YOUR INSTRUCTIONS - Everything from the line with "Image resolution: width=539" to the final line of the records should be reproduced word for word, with both of those lines kept.

DATA FOR ANALYSIS -
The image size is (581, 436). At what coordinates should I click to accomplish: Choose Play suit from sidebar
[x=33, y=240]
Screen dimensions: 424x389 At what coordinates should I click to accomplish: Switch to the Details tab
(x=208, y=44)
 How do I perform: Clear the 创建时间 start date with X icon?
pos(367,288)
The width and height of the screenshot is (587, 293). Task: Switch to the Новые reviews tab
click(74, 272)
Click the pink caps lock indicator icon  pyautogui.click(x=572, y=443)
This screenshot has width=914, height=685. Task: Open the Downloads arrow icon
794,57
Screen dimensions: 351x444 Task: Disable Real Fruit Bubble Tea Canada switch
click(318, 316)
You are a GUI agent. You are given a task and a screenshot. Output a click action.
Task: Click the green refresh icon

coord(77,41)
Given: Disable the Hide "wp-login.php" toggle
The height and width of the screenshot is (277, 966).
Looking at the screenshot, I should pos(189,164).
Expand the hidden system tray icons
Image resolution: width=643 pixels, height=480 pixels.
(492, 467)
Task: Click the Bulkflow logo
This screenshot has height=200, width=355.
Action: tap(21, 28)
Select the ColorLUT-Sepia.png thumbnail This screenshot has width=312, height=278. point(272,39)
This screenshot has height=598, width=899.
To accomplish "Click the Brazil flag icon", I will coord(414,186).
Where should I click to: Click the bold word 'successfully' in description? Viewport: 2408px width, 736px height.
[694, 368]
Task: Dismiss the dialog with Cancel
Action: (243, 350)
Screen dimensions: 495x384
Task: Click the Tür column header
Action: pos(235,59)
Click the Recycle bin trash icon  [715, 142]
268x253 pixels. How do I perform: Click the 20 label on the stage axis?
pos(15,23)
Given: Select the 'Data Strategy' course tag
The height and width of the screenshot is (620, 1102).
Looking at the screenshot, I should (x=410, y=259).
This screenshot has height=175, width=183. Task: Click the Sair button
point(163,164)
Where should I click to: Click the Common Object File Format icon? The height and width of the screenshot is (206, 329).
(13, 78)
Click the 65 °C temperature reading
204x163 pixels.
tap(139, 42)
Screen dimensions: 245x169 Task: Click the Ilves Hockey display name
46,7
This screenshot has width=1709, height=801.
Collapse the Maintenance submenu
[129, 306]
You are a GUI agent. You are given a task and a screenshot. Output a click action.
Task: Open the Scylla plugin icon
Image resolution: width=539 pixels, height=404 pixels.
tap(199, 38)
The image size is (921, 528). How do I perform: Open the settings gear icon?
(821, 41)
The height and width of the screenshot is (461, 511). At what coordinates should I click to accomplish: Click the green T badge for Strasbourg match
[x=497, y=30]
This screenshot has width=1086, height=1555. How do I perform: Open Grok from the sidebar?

TASK ANSWER -
Image resolution: width=539 pixels, height=404 pixels.
tap(199, 38)
The image size is (921, 528). How do I perform: Open the settings gear icon?
(821, 41)
The height and width of the screenshot is (461, 511). At what coordinates should I click to accomplish: Click the green T badge for Strasbourg match
[x=497, y=30]
This screenshot has width=1086, height=1555. How do I perform: Open Grok from the sidebar?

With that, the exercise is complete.